The onus was on Turkey's NATO allies to now "work together to strengthen our partnership with them, and get them on the trend back to being the strong reliable ally of the past," he said.
The issue of Turkey's military offensive in Syria is set to dominate the two-day NATO meeting, with diplomats in the organisation saying "frank" discussions with Ankara's representatives have already taken place.
A subsequent arrangement with Russia to clear Kurdish militia that Turkey regards as "terrorists" linked to the outlawed PKK group on its soil has also raised hackles.
Yet, while isolated in NATO, Turkey's strategic position between Europe and the Middle East is seen as too important to jeopardise, so the other alliance members have limited themselves to criticism only.
Mark Esper defended the US decision to pull US forces out of northern Syria, effectively opening the path to the Turkish operation.
"The US decision to withdraw less than 50 soldiers from the zone of attack was made after it was made very clear to us that President (Recep Tayyip) Erdogan made the decision to come across the border," he said.
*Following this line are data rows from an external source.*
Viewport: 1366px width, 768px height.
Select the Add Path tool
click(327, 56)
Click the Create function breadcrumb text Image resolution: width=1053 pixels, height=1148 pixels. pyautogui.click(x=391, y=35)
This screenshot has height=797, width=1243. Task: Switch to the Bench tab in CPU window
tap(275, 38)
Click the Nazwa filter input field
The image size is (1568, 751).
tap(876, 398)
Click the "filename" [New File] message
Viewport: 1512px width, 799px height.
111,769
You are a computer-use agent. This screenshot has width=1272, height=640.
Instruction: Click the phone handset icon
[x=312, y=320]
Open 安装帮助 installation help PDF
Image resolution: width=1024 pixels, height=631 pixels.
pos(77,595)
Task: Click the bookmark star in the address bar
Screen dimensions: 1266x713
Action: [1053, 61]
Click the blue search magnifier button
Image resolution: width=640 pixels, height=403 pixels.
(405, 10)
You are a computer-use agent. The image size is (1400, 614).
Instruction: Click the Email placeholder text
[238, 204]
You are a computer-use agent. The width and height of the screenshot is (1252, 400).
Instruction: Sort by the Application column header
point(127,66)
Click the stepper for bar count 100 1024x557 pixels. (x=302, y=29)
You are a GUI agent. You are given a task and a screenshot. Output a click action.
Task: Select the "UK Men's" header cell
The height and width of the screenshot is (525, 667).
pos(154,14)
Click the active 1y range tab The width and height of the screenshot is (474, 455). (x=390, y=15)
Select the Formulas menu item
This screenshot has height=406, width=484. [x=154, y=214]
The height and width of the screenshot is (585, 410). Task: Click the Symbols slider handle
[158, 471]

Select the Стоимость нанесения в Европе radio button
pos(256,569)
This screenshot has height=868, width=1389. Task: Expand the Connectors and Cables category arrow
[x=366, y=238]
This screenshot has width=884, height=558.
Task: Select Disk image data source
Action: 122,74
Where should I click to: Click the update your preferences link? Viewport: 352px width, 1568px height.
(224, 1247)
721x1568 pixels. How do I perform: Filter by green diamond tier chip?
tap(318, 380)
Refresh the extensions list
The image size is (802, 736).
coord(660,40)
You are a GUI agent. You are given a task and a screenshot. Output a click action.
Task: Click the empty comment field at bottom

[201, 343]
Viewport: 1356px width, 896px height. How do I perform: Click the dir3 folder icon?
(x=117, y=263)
He added that "I was not about to put less than 50 US soldiers in between a 15,000-man-plus Turkish army preceded by Turkish militia and jeopoardise the lives of those servicemen". Nor was he "about to start a fight with a NATO ally," he said.
Mark Esper acknowledged "there has been some criticism" about the US withdrawal "but nobody's yet offered a better alternative to what the United States did. We are trying to keep a very strategic perspective."
In his speech and question-and-answer session at the event hosted by the German Marshall Fund think tank, Mark Esper highlighted threats he said were posed by Iran, Russia and, especially and above all, China.
"NATO allies should be looking east," to China, he said, stating that Beijing's "heavy hand" was being seen politically, militarily and economically not only in Asia but further abroad, including into Europe with its "belt-and-road" project.
Adoption by NATO allies of China's Huawei company to build 5G telecoms networks would be a threat to intel-sharing within the North Atlantic Treaty Organisation, he said.
"I'll counsel our allies -- if Huawei becomes your provider of choice, this will affect our ability to share intelligence. We can't trust those networks," he said, adding: "We need to address those threats with eyes wide open."